What I remember about the dining hall at the Jericho Hill school for the Blind is how, having ascended its rickety wooden steps, we would open the heavy door to a swish of steam that carried upon it the remnant odour of every cabbage boiled, every sausage fried, every turnip mashed, every fish battered, every drop of milk soured over all the decades of meal manipulation in its cavernous kitchen.
What I remember about the dining hall at the Jericho Hill School for the Blind is how, during those first few days, I would cover my mouth and gulp in deep breaths to steady the nerves and squelch the imperative to wretch as the door closed behind me.
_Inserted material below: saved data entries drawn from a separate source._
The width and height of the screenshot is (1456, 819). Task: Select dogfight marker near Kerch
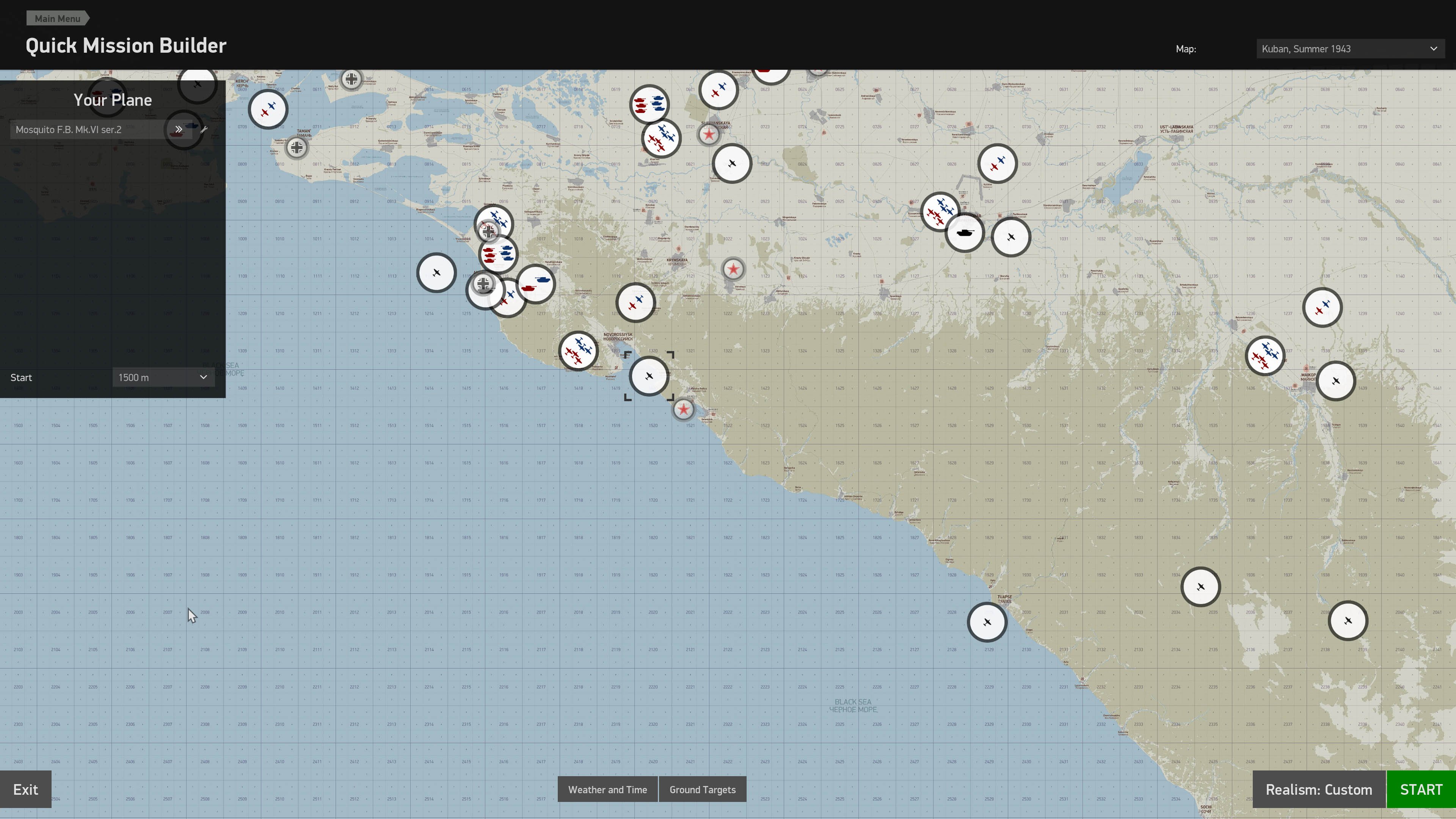(268, 109)
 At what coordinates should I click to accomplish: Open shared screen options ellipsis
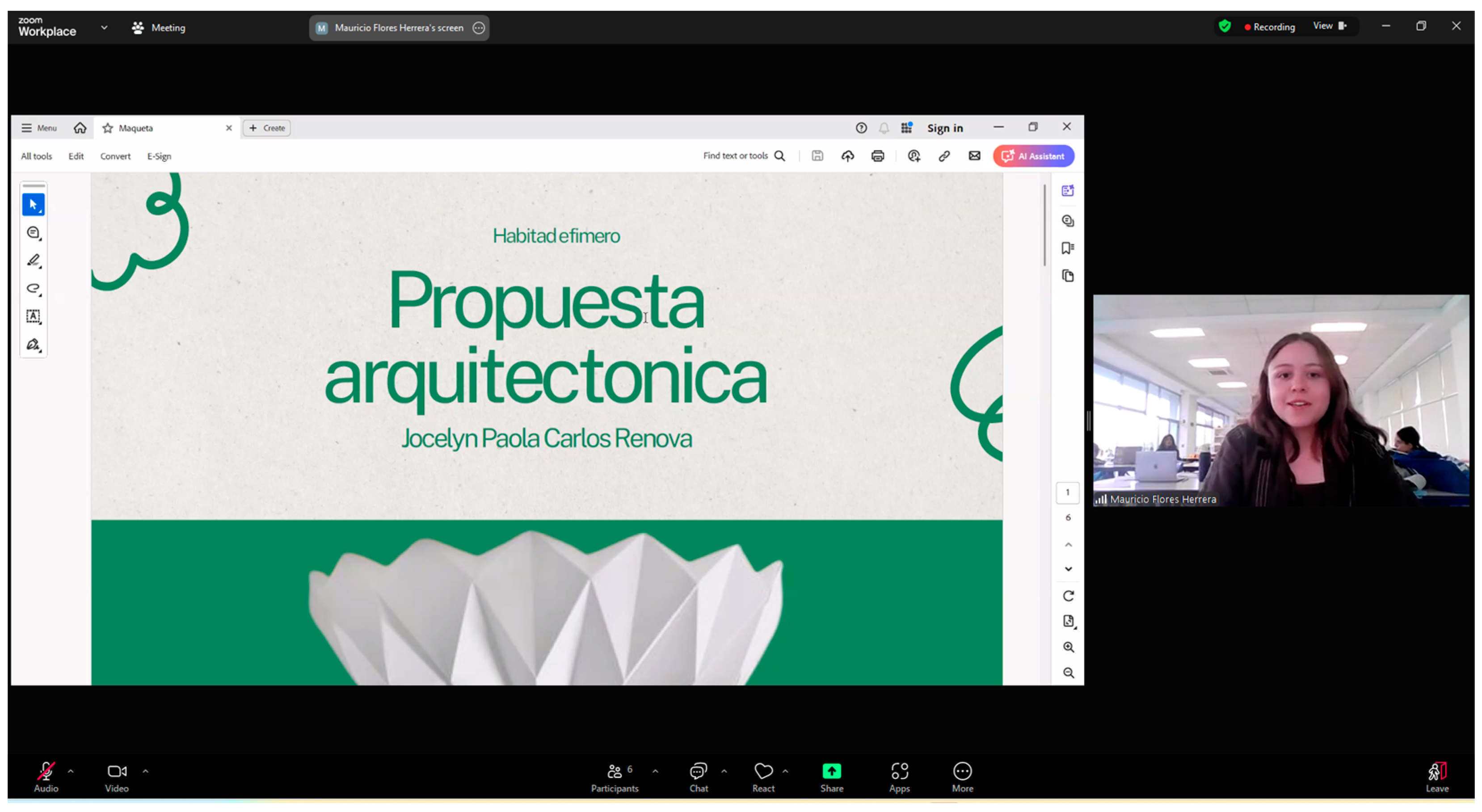479,28
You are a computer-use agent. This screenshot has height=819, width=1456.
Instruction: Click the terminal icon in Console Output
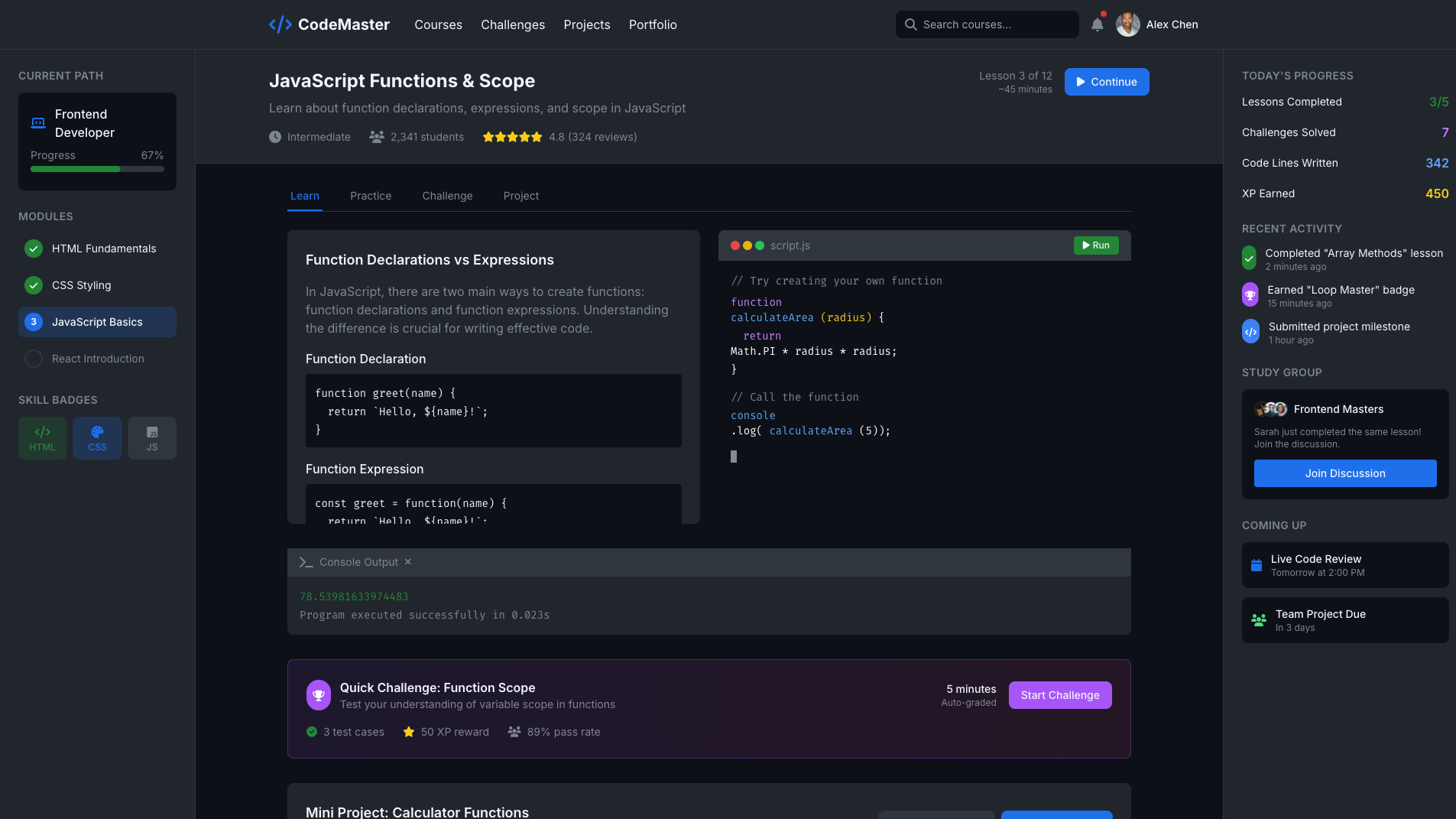306,561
What I remember about the dining hall at the Jericho Hill School for the Blind is how they tried to make us swallow down the dried-out eggs cooked too long ago and the runny cream cheese on tepid toast by threatening us with no dessert.
What I remember about the dining hall at the Jericho Hill School for the Blind is my amazement that even an adult would ever imagine that a child could be bribed to eat such slop by threatening to withhold a generous wedge of cardboard-crusted pie, or a medium-sized bowl of lumpy, scum-covered tapioca pudding.
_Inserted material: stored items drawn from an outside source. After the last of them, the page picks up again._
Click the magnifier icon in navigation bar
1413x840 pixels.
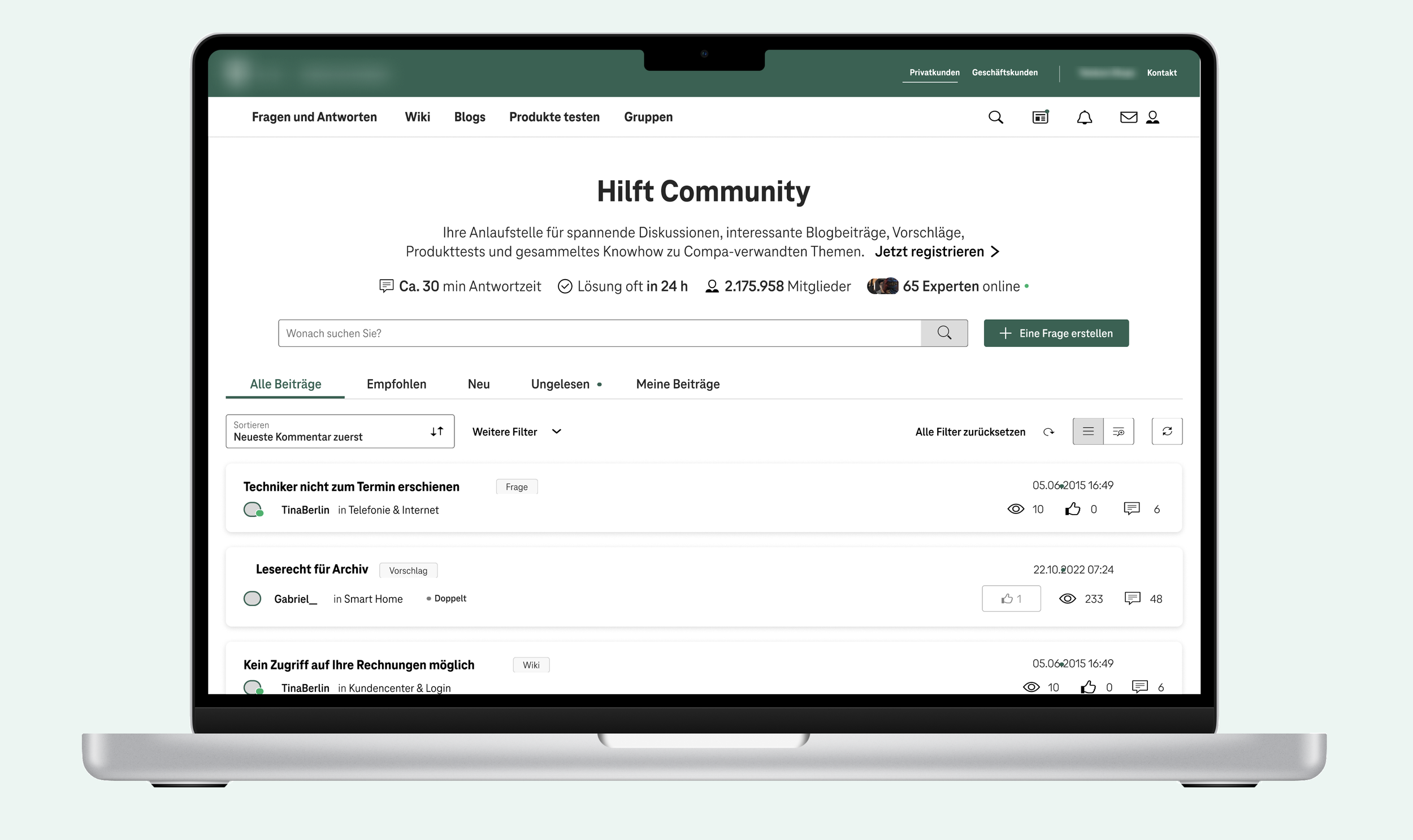coord(996,117)
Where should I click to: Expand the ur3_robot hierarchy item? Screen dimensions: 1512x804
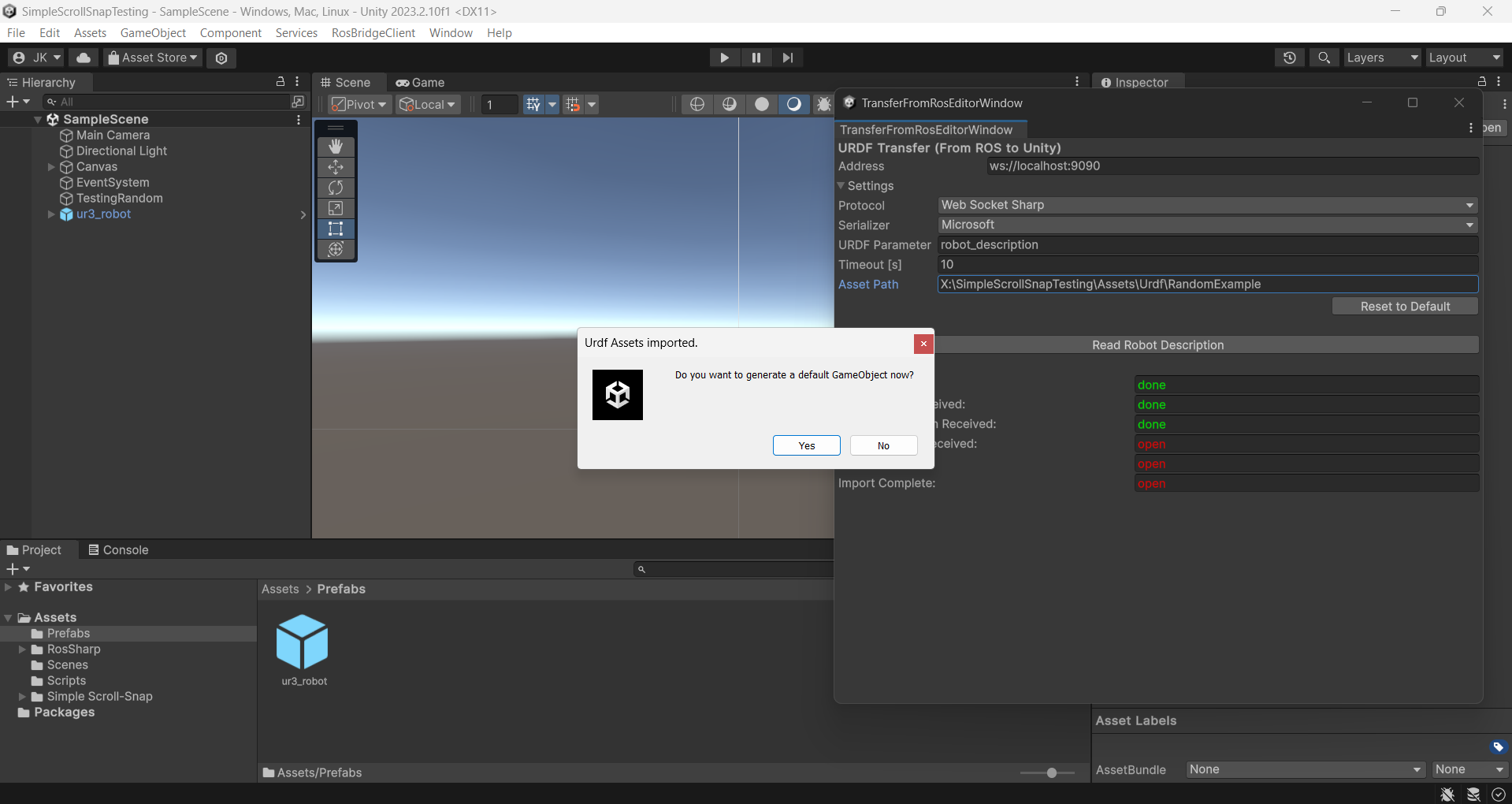(x=50, y=214)
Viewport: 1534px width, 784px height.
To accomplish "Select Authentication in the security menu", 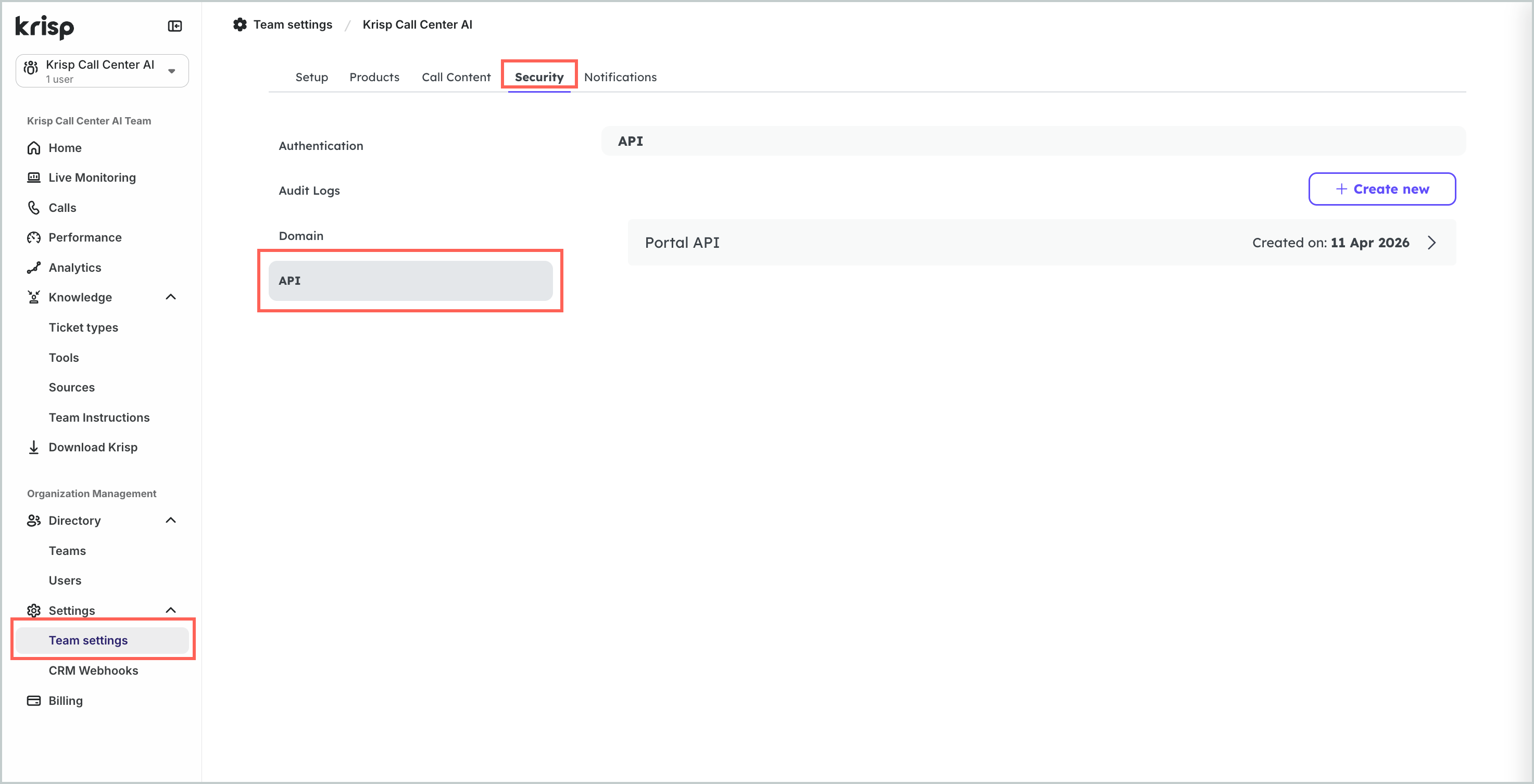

What I don’t remember about the dining hall at the Jericho Hill School for the Blind is how it came to pass that I got used to the thrice-daily trudge, and the odour within, and the taste of the stuff on my plate.
But I must have got used to it. For I stayed there three years with no money for snacks, and no place to buy any.
What I don’t remember are the details of how I ate there so often, yet did not starve.
But then, in a roll back of shutter in memory, I find silky hot chocolate steaming in pitchers alongside our breakfast prunes, dreamy rice pudding with wipped cream and pineapple, ice cream on Wednesdays and French fries on Fridays.
Then the hardy hot soups and soft fragrant sandwiches, replacements for cream cheese and aging omelets, new on the menu and welcomed with cheering when the old Scottish matron retired.
And one cup of tea, brewed especially for me, in true sympathy on a terrible day when my plane could not leave for Alberta.